▶ _Data_
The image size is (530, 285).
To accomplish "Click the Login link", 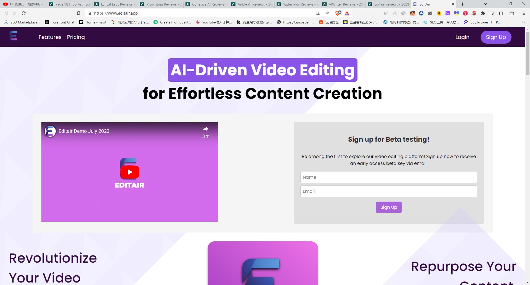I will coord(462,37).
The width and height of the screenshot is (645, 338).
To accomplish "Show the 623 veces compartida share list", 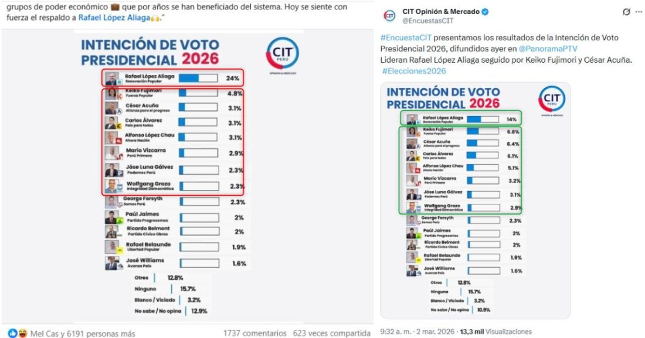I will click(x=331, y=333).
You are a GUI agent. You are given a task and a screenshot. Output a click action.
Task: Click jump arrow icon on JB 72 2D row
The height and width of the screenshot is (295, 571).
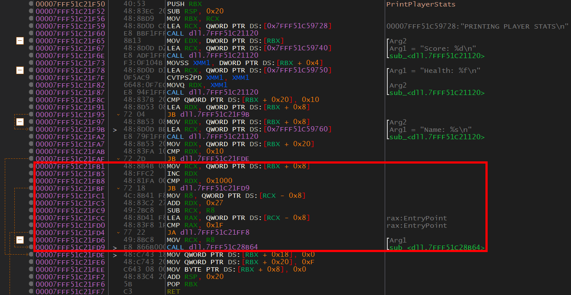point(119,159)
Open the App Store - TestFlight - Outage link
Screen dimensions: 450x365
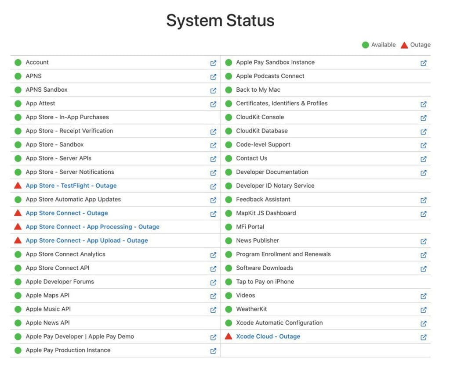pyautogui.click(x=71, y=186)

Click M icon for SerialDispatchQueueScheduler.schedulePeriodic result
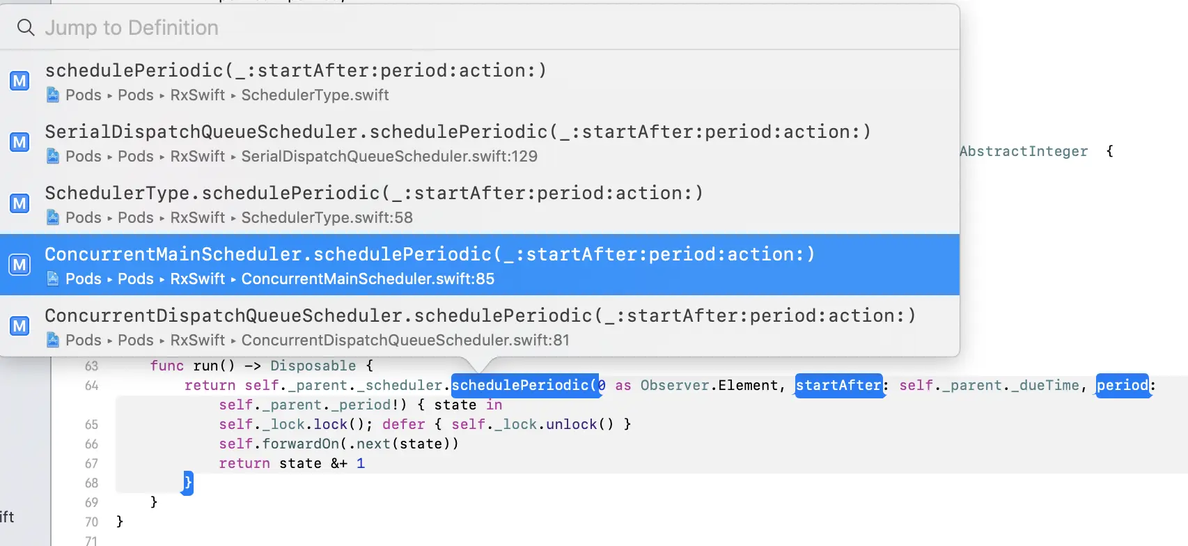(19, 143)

* * *

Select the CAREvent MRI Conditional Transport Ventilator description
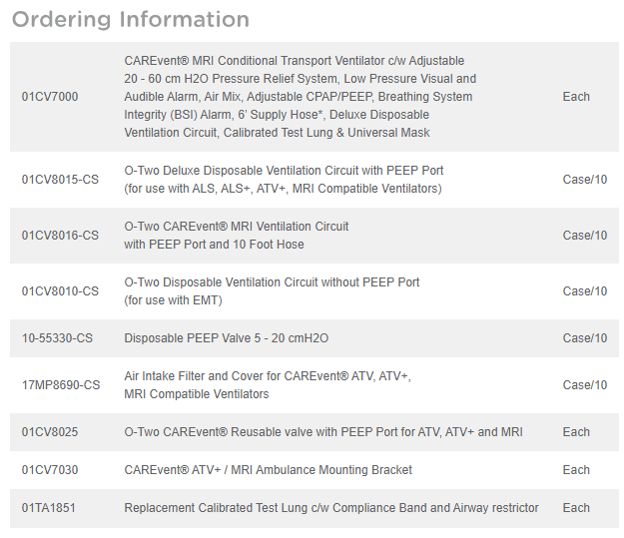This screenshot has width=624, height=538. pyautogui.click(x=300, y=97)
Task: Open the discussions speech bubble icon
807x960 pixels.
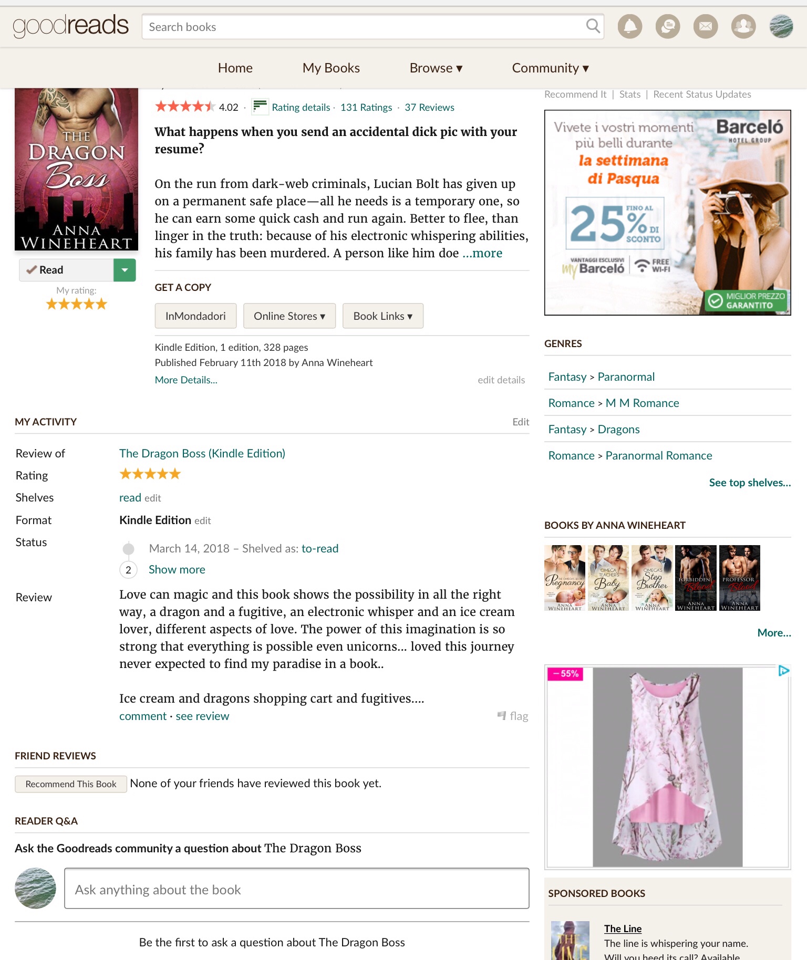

▶ _Your objective_
Copy out the lines without changes, beginning with the line that contains "Select the CAREvent" and continuing through the line that contains "807x960 pixels.", both included. Leave the pictures out of your copy.

▶ _Reply_
Select the CAREvent MRI Conditional Transport Ventilator description
This screenshot has width=624, height=538. pyautogui.click(x=300, y=97)
Task: Open the discussions speech bubble icon
807x960 pixels.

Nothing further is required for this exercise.